European law allows the immediate family members of third-country nationals legally residing in member states to apply for residence permits in the interest of keeping families together. The EU also permits member states to set a minimum age for entry, and Austria has set that bar at 21.
What EU law does not specify, however, is when during the immigration process either the sponsor or the family member must turn the minimum age.
Since Austrian law requires that both spouses be at least 21 before even submitting a reunification application, authorities there rejected the application of an Afghan man seeking to reunite with his wife because he was too young to apply for residency. The couple appealed, arguing that the husband's application should have been accepted because he turned 21 before officials made their decision.
The Austrian court asked the Court of Justice of the European Union whether EU immigration law gives member states the authority to require that both sponsor and spouse be of a minimum age before applying for residence.

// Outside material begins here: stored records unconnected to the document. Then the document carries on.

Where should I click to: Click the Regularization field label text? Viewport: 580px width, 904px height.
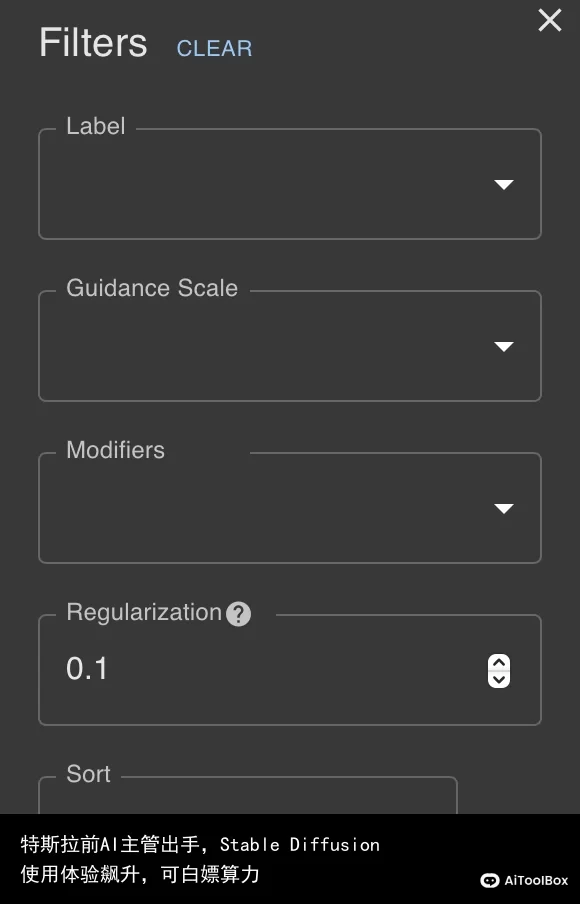coord(144,612)
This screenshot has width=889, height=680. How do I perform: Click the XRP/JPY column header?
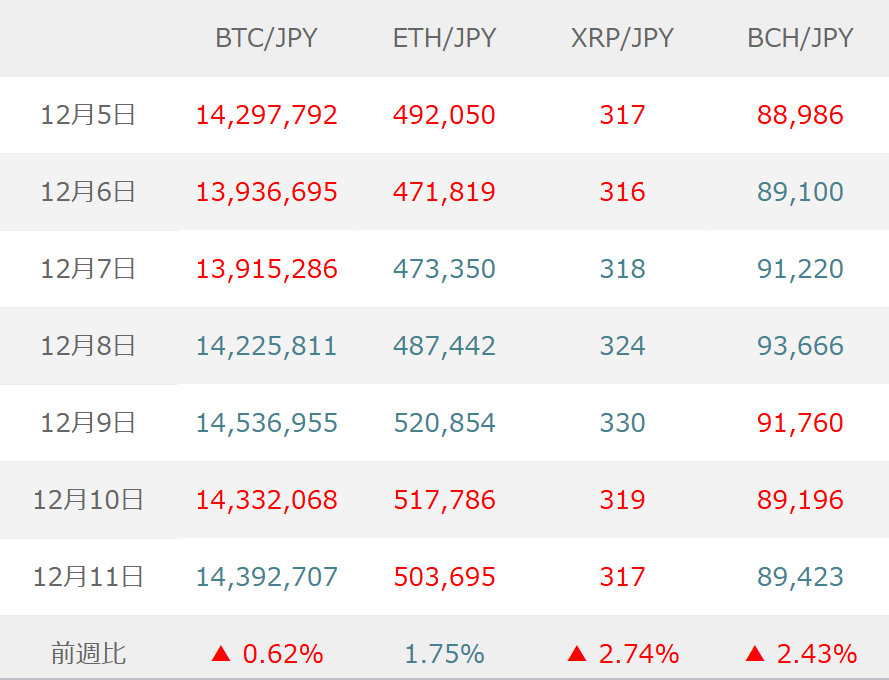pyautogui.click(x=622, y=38)
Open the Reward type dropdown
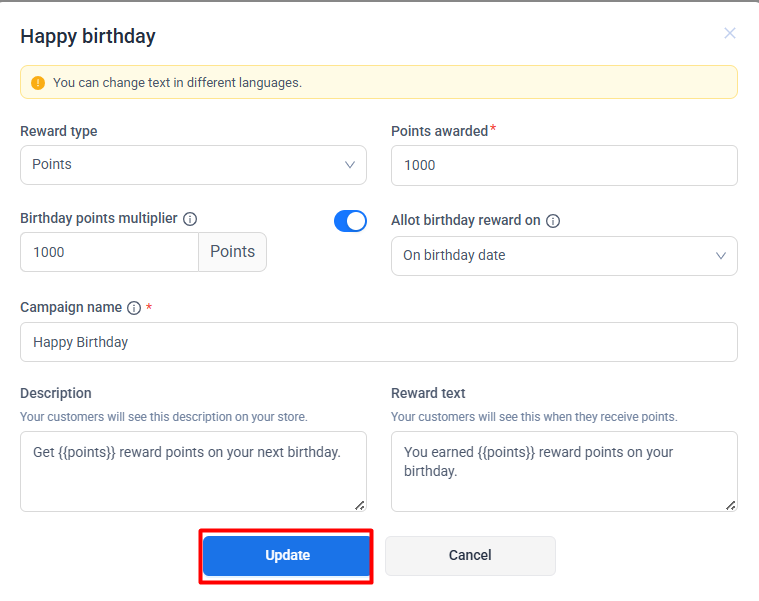759x601 pixels. click(x=193, y=165)
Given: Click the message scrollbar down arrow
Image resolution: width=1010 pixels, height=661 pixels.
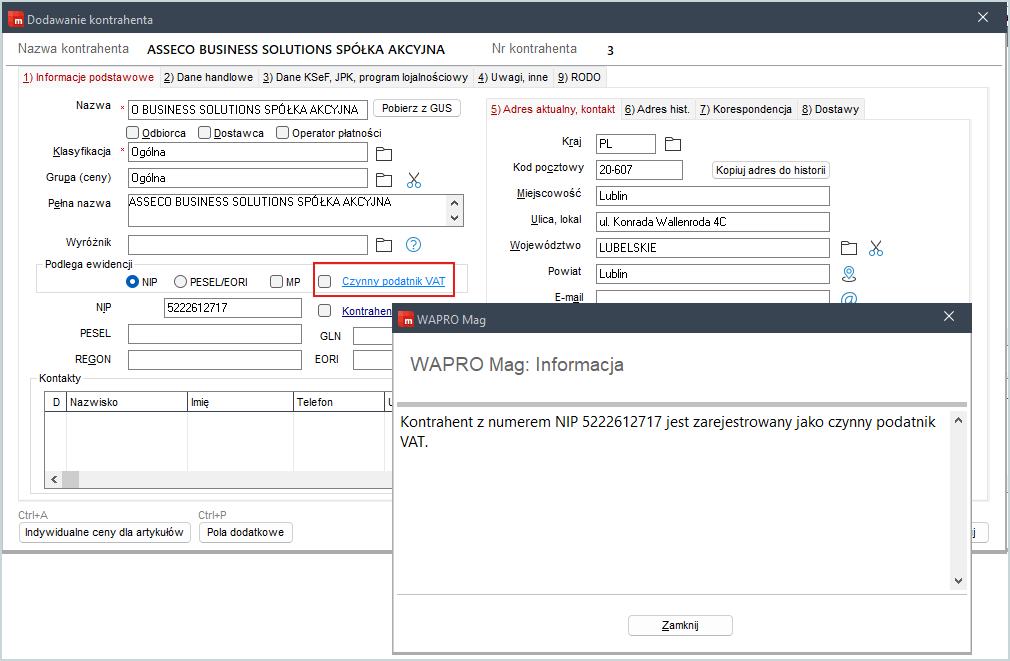Looking at the screenshot, I should click(958, 580).
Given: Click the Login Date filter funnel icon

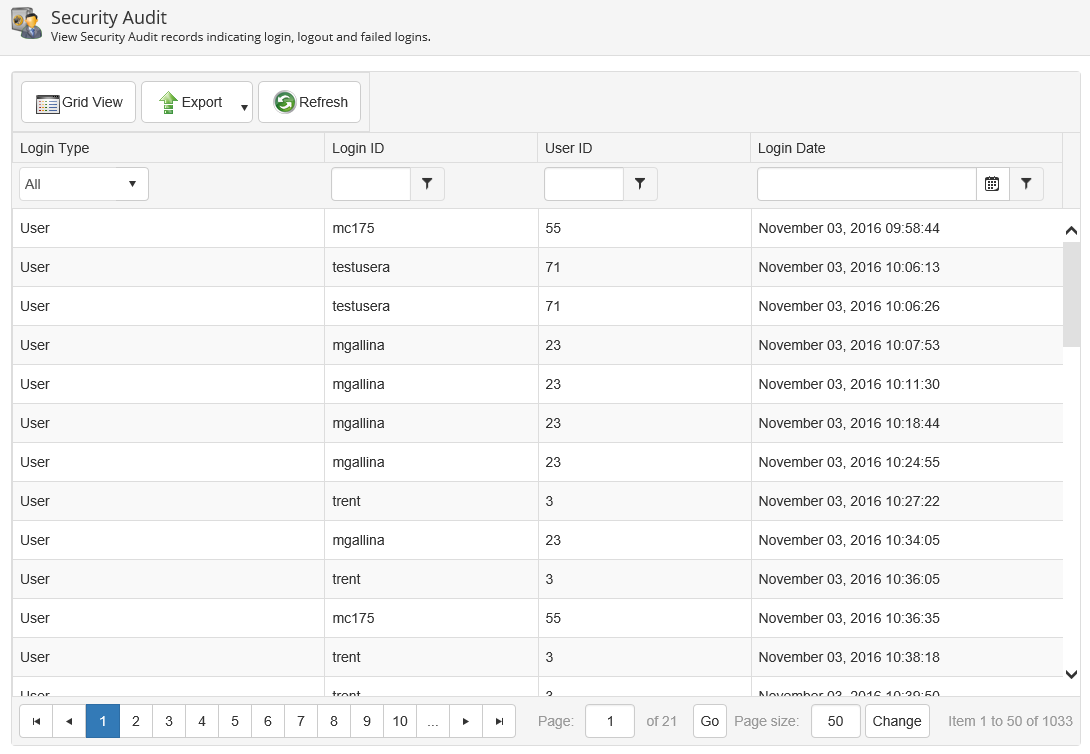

In his opinion for the Luxembourg-based court, Advocate General Paolo Mengozzi noted that the right to family life is a basic right guaranteed by the EU constitution. And courts have consistently held that member states cannot use what little discretion they have in family-immigration matters to undermine those basic rights, according to the opinion, which is not available in English.
A literal reading of EU law finds that any minimum-age requirement must apply to when authorities have accepted a residency application and not to when it is filed by the applicants, Mengozzi said.
While minimum-age requirements aim to prevent forced marriages and child brides, that concern must be balanced against the rights of young couples who are genuinely married and want to be reunited, the adviser added.
No part of the EU law in question makes reaching the minimum age a requirement for filing a residency application anyway, Mengozzi concluded.
The EU adviser's opinion is not binding on the Court of Justice, which has begun its own deliberations in the case.